## Exercise aim:
Until the line containing "Given: Click the Легкая" has been reproduced, keep reproducing each line of the material below exactly, starting with the first.

## Data for processing:

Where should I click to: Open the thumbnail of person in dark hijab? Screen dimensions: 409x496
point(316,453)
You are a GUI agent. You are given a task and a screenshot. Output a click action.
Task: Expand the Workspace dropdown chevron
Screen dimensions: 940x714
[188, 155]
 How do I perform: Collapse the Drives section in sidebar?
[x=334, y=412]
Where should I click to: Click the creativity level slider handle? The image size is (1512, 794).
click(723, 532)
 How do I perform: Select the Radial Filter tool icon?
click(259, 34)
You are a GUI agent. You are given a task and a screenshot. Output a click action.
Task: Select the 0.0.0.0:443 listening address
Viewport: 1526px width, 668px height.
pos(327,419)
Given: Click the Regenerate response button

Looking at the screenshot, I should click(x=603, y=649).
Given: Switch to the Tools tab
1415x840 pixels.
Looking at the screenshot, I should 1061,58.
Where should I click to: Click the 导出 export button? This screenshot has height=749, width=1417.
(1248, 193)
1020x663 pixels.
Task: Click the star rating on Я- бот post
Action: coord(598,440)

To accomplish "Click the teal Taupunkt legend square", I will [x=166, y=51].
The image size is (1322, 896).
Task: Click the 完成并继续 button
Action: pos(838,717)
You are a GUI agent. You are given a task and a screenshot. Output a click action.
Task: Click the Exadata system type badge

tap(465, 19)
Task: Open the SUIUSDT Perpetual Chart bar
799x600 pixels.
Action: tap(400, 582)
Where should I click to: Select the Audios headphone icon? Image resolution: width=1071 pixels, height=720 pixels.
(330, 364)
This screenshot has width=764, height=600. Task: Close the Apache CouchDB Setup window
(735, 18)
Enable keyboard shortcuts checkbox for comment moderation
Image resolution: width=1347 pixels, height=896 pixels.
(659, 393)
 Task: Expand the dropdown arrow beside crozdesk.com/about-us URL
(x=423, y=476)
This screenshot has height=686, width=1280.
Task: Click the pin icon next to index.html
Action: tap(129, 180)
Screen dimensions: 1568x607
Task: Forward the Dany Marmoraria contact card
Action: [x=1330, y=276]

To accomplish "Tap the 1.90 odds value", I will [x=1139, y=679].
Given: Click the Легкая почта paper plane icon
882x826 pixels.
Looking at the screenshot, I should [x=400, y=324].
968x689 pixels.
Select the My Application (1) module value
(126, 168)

## Response area:
Where should I click to: Open the thumbnail of person in dark hijab? Screen dimensions: 409x496
point(316,453)
You are a GUI agent. You are given a task and a screenshot. Output a click action.
Task: Expand the Workspace dropdown chevron
Screen dimensions: 940x714
[188, 155]
 How do I perform: Collapse the Drives section in sidebar?
[x=334, y=412]
Where should I click to: Click the creativity level slider handle? The image size is (1512, 794).
click(723, 532)
 How do I perform: Select the Radial Filter tool icon?
click(259, 34)
You are a GUI agent. You are given a task and a screenshot. Output a click action.
Task: Select the 0.0.0.0:443 listening address
Viewport: 1526px width, 668px height.
pos(327,419)
Given: Click the Regenerate response button

Looking at the screenshot, I should click(x=603, y=649).
Given: Switch to the Tools tab
1415x840 pixels.
Looking at the screenshot, I should 1061,58.
Where should I click to: Click the 导出 export button? This screenshot has height=749, width=1417.
(1248, 193)
1020x663 pixels.
Task: Click the star rating on Я- бот post
Action: coord(598,440)

To accomplish "Click the teal Taupunkt legend square", I will [x=166, y=51].
The image size is (1322, 896).
Task: Click the 完成并继续 button
Action: pos(838,717)
You are a GUI agent. You are given a task and a screenshot. Output a click action.
Task: Click the Exadata system type badge

tap(465, 19)
Task: Open the SUIUSDT Perpetual Chart bar
799x600 pixels.
Action: tap(400, 582)
Where should I click to: Select the Audios headphone icon? Image resolution: width=1071 pixels, height=720 pixels.
(330, 364)
This screenshot has width=764, height=600. Task: Close the Apache CouchDB Setup window
(735, 18)
Enable keyboard shortcuts checkbox for comment moderation
Image resolution: width=1347 pixels, height=896 pixels.
(659, 393)
 Task: Expand the dropdown arrow beside crozdesk.com/about-us URL
(x=423, y=476)
This screenshot has height=686, width=1280.
Task: Click the pin icon next to index.html
Action: tap(129, 180)
Screen dimensions: 1568x607
Task: Forward the Dany Marmoraria contact card
Action: [x=1330, y=276]

To accomplish "Tap the 1.90 odds value", I will [x=1139, y=679].
Given: Click the Легкая почта paper plane icon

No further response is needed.